Figure 13: LOCOMO category breakdown: Engram wins on fact-based and reasoning queries, retrieval wins on open-domain.
Layered Architecture: Complementary Learning for Reasoning
To address the limit of compositional reasoning, the paper proposes a layered design: user facts in local Engram rows are complemented by a single shared LoRA, trained on a cross-user reasoning corpus. This design preserves direct recall (100%) and delivers substantially higher indirect reasoning accuracy (5.6× LoRA across seeds), with zero additional contamination above the shared skill.
Figure 1: Layered architecture mirrors complementary learning systems, with local addressable content and global shared skill.
Figure 14: Six-condition comparison validates that only the layered design achieves both indirect reasoning and low contamination.
The approach remains invariant to KB size; retrieval degrades quickly as candidate pool grows, but Engram’s per-user table does not scale with population, giving it decisive advantage at N≳100.
Figure 15: As KB size grows, retrieval-based methods degrade while Engram’s indirect reasoning accuracy remains flat.
Multi-Tenant Serving and Scalability
Deployment evaluation of EngramServer demonstrates flat scaling with the number of tenants (~232 req/s @ 4.4 ms p50 latency, 100 users × 100 facts, sub-millisecond row application overhead), confirming that practical serving of per-user Engram edits is feasible at production scale, with strict isolation and minimal overhead.
Figure 16: EngramServer throughput and latency remain invariant as tenants scale, enabling efficient multi-tenant deployment.

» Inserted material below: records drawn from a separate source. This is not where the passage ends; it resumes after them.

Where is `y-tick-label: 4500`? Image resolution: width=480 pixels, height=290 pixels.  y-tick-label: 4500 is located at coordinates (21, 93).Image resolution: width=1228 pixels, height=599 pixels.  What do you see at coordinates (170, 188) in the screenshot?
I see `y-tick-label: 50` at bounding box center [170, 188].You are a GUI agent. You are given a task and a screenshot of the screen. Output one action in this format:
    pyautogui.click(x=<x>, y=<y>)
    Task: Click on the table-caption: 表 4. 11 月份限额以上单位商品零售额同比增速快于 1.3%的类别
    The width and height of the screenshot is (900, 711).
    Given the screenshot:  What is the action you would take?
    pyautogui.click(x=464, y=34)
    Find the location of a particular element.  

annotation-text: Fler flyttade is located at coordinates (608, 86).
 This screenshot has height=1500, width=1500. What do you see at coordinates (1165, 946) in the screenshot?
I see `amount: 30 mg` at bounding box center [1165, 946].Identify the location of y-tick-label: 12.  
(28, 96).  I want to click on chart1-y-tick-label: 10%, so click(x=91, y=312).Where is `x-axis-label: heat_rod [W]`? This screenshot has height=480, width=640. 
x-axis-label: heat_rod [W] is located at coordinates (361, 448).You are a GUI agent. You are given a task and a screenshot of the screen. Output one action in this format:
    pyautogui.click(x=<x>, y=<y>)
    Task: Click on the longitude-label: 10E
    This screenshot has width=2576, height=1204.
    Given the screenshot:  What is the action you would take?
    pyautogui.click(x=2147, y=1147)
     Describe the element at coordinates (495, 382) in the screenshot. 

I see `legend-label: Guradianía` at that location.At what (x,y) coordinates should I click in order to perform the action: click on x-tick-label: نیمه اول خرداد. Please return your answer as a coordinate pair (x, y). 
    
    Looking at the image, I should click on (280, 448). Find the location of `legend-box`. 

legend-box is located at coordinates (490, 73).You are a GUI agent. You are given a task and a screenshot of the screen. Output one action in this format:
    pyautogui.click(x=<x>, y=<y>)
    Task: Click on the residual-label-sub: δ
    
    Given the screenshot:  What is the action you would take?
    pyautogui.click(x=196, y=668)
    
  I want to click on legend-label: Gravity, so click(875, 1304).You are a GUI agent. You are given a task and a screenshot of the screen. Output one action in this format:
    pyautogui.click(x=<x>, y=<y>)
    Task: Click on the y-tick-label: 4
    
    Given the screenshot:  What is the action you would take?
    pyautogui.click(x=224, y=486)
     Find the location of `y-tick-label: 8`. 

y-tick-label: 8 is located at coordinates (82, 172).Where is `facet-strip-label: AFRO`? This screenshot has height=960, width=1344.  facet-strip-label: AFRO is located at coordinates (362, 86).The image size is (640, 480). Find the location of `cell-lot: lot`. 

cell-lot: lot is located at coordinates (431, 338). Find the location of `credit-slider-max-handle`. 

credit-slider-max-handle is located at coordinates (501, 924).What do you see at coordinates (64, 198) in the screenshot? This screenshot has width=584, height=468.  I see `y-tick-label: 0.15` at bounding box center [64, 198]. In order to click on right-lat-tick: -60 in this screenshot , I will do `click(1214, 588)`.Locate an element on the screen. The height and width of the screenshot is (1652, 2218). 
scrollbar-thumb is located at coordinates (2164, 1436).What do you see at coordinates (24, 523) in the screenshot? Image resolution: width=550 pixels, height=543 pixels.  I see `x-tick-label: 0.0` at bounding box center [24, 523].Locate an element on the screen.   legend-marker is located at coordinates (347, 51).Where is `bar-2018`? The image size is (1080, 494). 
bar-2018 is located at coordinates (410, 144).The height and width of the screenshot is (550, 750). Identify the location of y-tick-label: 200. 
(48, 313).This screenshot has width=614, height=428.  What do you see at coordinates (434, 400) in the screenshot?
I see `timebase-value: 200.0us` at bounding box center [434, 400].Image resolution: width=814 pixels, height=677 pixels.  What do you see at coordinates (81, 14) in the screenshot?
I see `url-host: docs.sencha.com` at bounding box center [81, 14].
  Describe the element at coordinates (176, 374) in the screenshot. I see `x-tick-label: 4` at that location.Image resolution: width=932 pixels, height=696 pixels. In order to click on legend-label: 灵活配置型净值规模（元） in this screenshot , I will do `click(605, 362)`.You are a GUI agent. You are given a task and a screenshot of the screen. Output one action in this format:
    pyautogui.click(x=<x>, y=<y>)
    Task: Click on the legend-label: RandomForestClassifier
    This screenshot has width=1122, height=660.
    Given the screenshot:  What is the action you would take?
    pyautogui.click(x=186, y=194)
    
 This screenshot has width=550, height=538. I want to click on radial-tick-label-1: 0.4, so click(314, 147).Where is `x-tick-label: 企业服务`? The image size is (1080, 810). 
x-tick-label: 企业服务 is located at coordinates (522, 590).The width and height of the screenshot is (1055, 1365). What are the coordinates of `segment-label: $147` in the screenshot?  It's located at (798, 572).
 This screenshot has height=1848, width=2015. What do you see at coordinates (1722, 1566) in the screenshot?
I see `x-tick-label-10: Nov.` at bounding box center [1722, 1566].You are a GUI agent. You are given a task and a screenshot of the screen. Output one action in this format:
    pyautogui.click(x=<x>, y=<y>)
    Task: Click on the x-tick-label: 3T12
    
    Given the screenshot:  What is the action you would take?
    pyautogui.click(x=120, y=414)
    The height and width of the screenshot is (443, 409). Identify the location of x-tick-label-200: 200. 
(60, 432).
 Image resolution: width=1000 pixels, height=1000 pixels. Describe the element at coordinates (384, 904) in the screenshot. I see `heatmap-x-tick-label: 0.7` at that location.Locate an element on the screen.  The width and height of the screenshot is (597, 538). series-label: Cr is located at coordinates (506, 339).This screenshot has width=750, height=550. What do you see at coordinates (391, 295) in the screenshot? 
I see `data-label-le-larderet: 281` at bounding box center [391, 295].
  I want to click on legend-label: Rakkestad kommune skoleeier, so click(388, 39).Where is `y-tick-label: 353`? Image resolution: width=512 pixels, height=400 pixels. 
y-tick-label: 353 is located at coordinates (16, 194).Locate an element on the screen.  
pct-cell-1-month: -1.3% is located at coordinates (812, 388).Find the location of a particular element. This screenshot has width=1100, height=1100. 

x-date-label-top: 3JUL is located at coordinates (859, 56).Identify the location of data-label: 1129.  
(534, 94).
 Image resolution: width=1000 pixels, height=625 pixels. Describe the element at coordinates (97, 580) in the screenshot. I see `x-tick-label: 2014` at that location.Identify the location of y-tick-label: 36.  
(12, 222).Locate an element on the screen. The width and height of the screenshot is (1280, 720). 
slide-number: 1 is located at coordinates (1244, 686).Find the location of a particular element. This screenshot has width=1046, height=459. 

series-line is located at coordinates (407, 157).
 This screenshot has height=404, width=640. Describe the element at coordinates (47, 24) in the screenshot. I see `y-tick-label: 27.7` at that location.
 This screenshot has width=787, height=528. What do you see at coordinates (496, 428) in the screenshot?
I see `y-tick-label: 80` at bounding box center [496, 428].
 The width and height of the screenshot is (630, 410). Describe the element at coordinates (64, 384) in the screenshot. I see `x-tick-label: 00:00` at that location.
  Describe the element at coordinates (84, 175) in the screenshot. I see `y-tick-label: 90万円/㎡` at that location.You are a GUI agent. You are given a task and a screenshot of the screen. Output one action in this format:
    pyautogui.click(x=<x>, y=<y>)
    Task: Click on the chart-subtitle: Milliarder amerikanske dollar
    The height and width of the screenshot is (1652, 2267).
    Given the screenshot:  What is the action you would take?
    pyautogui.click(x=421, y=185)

Limitations and Future Directions
Engram’s chaining capability is bounded: composition across triggers (multi-hop) is not supported intrinsically. Proposed future work includes mixing recite-then-reason traces into pretraining, per-user hash salt to further isolate user edits, and adaptive slot loading to alleviate density interference. Practical deployment requires Engram-pretrained backbones, which have been trained up to 1.22B parameters; scaling to production models is a next step.
Theoretical Implications and Practical Outlook
The architectural split between content and skill—addressable, private factual memory and shared reasoning—realizes pattern separation, preventing catastrophic interference and supporting efficient multi-user personalization. It theoretically aligns with complementary learning systems theory and achieves engineering separation of pattern storage and interpretation. The practical outcome is robust, scalable, and leak-free per-user memory, with resource efficiency and compositional elegance.
Conclusion
User as Engram advances the state of personalized memory for LLMs by architecting strict locality in memory edits, isolating user content via addressable row overrides, and supporting global reasoning skill through a shared adapter. The paradigm circumvents catastrophic interference, achieves high recall and reasoning performance at orders of magnitude lower storage cost, and enables linear-scaling multi-tenant serving. Remaining limits are mechanistic, not architectural, and the method opens fertile ground for scalable, theory-inspired, and practically deployable personal memory systems in LLMs.